A young woman who had been wounded read a short story she had written, describing the continual fear and violation of privacy that had taken place in her life—the continual haunting replay of that day’s horrors, the living always with the reality that anywhere, by anyone, you could be killed.

The TV cameras panned the courtroom to the defendant, head bowed, unable to look up.  His appearance was that of someone carrying a burden impossible to bear.  Because he was. 

I tried to get into his mind during those moments in the courtroom, hearing detail by detail the trauma—still ongoing—that he had placed on so many individual young lives and on so many families.  How could he bear it?  How could anyone bear it?

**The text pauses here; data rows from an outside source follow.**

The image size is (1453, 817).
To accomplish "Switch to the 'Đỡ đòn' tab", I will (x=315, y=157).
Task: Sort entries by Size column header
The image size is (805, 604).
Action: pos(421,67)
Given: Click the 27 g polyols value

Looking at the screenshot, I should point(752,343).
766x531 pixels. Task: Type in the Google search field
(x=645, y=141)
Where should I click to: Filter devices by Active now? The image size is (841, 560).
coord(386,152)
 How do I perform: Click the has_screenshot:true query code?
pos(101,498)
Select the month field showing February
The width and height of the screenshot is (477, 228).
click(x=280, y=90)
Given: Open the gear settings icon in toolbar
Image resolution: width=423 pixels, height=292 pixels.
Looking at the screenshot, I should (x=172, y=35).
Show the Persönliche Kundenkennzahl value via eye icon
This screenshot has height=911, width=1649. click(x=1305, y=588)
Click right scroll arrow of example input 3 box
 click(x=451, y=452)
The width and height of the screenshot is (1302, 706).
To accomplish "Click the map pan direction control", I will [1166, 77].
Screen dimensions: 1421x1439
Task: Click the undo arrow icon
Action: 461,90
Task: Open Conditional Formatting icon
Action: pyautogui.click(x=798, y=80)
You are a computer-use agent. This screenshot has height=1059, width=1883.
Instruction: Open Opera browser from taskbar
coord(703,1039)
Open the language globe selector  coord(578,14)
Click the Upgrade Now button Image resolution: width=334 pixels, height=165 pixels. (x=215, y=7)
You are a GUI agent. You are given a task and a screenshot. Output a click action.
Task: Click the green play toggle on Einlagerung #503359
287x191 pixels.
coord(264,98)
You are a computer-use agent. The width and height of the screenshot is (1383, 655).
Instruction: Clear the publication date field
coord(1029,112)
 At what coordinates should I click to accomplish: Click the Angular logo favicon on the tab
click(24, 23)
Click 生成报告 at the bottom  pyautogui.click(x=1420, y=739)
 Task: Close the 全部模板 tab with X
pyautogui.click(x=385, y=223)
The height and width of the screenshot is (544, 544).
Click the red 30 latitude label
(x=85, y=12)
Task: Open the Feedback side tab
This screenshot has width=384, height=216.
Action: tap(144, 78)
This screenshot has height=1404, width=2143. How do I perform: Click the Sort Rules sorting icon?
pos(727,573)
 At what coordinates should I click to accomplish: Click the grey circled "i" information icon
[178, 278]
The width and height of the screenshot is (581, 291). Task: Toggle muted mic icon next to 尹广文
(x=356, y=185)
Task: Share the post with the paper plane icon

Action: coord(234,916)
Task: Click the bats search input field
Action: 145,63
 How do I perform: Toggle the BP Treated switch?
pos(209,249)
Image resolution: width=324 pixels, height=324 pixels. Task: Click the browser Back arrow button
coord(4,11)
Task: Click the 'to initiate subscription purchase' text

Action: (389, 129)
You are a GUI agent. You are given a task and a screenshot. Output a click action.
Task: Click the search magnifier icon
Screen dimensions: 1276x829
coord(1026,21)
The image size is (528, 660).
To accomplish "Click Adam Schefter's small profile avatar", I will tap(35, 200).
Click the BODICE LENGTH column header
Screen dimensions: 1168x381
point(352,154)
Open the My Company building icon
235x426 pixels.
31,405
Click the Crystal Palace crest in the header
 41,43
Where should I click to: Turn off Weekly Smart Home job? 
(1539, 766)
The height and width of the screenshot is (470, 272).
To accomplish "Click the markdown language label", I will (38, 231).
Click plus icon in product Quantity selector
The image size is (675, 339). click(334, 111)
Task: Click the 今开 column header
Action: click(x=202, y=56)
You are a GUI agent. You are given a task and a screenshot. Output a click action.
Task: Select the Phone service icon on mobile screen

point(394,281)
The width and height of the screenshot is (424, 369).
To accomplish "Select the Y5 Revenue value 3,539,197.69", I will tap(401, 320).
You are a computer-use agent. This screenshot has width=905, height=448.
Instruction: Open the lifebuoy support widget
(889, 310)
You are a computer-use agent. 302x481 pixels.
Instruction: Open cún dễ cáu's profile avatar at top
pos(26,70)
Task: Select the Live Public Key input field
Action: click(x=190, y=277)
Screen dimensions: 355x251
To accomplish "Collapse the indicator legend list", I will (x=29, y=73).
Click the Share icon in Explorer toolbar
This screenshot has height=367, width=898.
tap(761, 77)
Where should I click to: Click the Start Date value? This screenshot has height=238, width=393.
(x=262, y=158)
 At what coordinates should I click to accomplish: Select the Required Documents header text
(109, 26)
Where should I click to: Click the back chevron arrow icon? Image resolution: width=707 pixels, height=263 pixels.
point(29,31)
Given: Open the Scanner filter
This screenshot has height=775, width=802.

And then a final victim took the stand, a burly high school student who explained that three bullets had entered his body.  Two had been removed, but one was still there, lodged in his spine because the doctors feared that to remove it might paralyze him from the waist down.  This young man described his trauma graphically.  He also noted that he had had to change the career dreams of his life as a result. He ended his testimony by saying:  “But I forgive him.”

And that’s when I cried—because I’m sure that those are the only words that could make a difference in the perpetrator’s life at this time.  And yet how could he bear to hear them?  He doesn’t deserve forgiveness—he intended, on that day, to kill, in cold blood, whoever came within range.

But aren’t we all in his situation?  Which of us has not hurt—in either small or egregious ways—another human being?  And we have carried the memory of that burden in our own consciences.  Oftentimes, we would have wanted forgiveness from the one we offended, yet we would find it painful to hear those words of forgiveness. 

And yet, we have heard those words—from the Cross—when we least expected it:  “Father, forgive them for they know not what they do.”  When we come right down to it, for each one of us, they are the only words that really matter for us.  These are the words that determined our ultimate destiny.  Whether we reflect on it—ever, occasionally, every day, or with every sin—we need those words from Jesus.  Without them, like the fifteen-year-old defendant, we face—not a lifetime—but an eternity in prison.